THP 37 Developing Academic Detailing and Patient Empowerment for Addressing Private Practice Chlamydia Screening and Treatment

Thursday, September 22, 2016
Galleria Exhibit Hall
Beth Butler, BA1, Nenette Hickey, M.S.2 and Kristine King, B.S.2, 1Division of TB/STD, Pennsylvania Department of Health, Harrisburg, PA, 2TB/STD, PA Department of Health, Harrisburg, PA

Background: Routine provider adherence to screening recommendations, including chlamydia screening, is paramount to the sexual and reproductive health of young women, yet screening rates remain subpar. Although changing screening practices of private providers can be a daunting task for Public Health, improvement in these settings is key. Partnering with a health plan with established relationships with these providers may provide the leverage needed to shift behavior.

Methods:  The Pennsylvania STD Program (PASTD) was approached by Geisinger Health Plan (GHP) for methods to improve performance on the Healthcare Effectiveness Data and Information Set (HEDIS) measure of chlamydia screening among young women.
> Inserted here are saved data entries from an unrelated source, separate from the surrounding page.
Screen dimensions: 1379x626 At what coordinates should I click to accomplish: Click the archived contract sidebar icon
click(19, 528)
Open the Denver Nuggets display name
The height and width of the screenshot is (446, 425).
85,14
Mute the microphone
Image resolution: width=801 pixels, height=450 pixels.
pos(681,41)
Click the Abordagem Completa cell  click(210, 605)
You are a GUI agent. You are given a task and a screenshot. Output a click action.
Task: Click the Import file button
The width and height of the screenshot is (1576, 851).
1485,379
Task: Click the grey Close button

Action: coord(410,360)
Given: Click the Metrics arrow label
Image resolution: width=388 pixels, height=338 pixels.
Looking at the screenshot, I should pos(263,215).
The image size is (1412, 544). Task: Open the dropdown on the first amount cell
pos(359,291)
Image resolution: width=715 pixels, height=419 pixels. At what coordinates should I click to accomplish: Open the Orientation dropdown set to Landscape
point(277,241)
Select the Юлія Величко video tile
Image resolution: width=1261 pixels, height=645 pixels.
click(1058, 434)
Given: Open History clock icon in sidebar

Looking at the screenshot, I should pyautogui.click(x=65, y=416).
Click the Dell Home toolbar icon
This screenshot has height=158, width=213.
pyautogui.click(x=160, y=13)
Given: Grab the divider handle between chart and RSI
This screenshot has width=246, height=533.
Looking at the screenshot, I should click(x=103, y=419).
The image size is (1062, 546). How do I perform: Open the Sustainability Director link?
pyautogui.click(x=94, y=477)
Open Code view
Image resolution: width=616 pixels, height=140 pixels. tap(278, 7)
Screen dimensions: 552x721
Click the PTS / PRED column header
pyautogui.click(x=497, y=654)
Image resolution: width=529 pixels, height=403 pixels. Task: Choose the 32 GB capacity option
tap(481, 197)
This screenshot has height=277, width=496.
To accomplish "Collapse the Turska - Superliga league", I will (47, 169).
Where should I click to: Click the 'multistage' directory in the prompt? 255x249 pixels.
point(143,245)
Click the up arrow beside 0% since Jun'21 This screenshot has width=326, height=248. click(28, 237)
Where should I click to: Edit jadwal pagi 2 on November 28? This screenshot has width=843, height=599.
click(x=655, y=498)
GHP agreed to provide PASTD with 2016 HEDIS data for that measure; in collaboration with the GHP quality assurance and informatics teams, PASTD identified private providers with an annual chlamydia screening rate below the Pennsylvania state average for possible intervention via public health detailing.  

Results:  Overall, 532 practices consisting of 813 providers were identified via HEDIS data.  Practices included as highest priority for intervention were designated as: (1) practices not owned by GHP and (2) practices with less than 30 patients.  From those (n=48 practices; n=148 providers), 12 sites with the lowest screening rates, or the bottom 25% of final data set, have been targeted for intervention. HEDIS screening rates among targeted practices range from 13.51% to 31.43%.  

Conclusions:  Improving screening rates among private providers through collaboration with a health plan is an underused methodology. Fully engaging a health plan partner requires buy-in by the plan’s quality assurance team. This requires substantial effort on the part of public health to build consensus regarding activities, outcomes, and plan involvement; develop intervention materials; and provide evidence-based methods to implement change. Obtaining and utilizing HEDIS data can direct this conversation and identify practices to target for evaluation and education.